**** Given entries

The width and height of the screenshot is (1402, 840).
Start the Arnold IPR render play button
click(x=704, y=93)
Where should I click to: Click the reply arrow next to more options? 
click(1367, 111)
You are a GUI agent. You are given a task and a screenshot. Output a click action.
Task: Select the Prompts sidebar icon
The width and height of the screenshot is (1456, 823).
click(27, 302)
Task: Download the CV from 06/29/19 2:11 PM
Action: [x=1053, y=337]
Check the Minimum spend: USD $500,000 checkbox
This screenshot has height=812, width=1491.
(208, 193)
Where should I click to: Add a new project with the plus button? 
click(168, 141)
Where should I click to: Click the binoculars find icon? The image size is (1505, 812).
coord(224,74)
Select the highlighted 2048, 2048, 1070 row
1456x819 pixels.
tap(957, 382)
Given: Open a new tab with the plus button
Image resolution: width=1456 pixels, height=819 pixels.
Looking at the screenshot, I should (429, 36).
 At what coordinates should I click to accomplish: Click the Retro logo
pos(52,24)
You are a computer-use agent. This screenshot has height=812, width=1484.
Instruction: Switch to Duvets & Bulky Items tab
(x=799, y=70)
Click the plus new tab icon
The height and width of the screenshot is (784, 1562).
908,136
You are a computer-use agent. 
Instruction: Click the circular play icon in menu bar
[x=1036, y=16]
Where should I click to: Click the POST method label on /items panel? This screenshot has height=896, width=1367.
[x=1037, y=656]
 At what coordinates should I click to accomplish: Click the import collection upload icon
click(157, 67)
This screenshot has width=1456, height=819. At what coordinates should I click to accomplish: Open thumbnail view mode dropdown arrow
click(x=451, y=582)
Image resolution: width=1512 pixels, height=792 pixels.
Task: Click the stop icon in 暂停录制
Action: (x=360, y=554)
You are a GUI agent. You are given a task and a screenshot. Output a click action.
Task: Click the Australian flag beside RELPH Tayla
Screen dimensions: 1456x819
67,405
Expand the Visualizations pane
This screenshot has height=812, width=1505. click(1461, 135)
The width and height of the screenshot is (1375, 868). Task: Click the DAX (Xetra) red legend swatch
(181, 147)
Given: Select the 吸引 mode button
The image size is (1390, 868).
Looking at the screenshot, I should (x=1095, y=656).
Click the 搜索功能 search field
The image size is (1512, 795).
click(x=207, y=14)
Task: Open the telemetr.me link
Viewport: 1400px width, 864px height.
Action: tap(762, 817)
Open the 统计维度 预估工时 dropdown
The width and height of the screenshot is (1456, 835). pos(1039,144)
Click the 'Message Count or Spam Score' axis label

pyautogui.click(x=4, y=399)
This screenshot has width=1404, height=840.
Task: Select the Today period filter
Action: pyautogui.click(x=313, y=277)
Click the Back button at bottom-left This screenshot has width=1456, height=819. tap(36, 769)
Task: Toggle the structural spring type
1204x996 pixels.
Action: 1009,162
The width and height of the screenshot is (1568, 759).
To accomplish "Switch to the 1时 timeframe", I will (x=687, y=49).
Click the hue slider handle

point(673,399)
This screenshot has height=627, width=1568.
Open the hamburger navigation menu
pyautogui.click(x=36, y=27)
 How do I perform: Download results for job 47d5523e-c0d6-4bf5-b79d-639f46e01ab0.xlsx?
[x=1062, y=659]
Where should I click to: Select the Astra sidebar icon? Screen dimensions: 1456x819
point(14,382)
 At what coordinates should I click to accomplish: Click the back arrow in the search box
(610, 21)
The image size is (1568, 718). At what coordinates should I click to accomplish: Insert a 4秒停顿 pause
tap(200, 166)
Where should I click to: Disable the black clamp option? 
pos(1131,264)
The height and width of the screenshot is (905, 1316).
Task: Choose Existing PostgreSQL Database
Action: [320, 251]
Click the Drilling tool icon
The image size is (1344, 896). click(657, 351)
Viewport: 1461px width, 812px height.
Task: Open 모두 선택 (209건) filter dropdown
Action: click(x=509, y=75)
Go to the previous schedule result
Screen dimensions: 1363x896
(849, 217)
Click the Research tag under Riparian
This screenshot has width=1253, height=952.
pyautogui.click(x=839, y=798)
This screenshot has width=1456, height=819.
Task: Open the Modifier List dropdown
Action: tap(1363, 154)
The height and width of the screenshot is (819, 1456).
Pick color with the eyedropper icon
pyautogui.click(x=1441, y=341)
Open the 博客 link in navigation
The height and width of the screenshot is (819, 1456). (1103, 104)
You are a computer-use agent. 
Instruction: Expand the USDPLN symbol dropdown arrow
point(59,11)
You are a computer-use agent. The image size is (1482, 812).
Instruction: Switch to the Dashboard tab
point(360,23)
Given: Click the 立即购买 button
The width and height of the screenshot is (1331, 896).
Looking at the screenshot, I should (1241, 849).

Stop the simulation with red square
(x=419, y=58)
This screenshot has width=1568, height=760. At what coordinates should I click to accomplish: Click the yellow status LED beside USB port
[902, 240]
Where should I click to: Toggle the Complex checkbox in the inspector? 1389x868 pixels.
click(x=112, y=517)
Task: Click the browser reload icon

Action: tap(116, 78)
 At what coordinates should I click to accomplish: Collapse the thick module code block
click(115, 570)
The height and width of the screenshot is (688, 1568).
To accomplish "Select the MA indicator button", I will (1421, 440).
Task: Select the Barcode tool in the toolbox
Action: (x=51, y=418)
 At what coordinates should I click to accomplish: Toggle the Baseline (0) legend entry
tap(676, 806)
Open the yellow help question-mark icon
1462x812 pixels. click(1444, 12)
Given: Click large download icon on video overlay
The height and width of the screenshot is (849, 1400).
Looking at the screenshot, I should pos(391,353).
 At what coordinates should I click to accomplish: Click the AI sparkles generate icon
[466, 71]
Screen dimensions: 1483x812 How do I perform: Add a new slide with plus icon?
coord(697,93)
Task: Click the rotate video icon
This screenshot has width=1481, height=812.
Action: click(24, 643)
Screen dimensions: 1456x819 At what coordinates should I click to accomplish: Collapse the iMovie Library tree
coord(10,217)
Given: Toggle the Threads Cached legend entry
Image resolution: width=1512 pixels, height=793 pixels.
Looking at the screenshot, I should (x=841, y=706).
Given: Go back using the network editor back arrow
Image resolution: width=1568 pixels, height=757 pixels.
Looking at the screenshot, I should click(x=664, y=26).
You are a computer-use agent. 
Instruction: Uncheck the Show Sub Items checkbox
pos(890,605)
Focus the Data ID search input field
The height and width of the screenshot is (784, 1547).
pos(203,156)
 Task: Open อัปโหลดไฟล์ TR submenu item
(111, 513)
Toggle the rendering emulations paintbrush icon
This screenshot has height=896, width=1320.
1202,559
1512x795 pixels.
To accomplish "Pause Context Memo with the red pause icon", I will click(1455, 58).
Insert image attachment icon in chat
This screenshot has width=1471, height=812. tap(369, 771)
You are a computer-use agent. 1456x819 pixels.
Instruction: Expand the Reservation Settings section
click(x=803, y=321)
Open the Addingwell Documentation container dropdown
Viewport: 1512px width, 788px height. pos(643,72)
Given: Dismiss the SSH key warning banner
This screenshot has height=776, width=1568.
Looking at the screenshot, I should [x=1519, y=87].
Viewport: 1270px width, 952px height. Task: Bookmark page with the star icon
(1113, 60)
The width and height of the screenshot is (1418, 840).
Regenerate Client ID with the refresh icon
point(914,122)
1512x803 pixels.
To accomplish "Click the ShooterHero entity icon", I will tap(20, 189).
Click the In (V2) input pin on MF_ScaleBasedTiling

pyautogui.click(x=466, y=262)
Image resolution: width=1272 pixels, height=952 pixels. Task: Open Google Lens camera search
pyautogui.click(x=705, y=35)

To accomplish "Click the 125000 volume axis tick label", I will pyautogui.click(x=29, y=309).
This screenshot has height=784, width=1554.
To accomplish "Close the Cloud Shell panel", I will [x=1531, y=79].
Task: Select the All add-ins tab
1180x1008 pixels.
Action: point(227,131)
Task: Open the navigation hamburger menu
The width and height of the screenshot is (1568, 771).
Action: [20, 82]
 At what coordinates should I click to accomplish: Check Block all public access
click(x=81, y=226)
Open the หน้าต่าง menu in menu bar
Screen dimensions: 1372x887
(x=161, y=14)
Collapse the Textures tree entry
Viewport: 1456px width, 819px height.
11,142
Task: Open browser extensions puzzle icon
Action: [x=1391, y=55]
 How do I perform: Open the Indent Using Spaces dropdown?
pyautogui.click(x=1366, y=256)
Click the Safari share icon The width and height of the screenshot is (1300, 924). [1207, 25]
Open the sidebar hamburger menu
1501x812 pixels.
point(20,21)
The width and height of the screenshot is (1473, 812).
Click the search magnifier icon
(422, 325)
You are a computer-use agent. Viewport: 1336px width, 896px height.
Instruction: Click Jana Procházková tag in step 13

********

• **Assignment**
Look above for the line holding "1512x795 pixels.", then set down exactly that line and every line after it up to and including the line holding "You are a computer-use agent. 1456x819", with nothing else.

• **Written reply**
1512x795 pixels.
To accomplish "Pause Context Memo with the red pause icon", I will click(1455, 58).
Insert image attachment icon in chat
This screenshot has width=1471, height=812. tap(369, 771)
You are a computer-use agent. 1456x819 pixels.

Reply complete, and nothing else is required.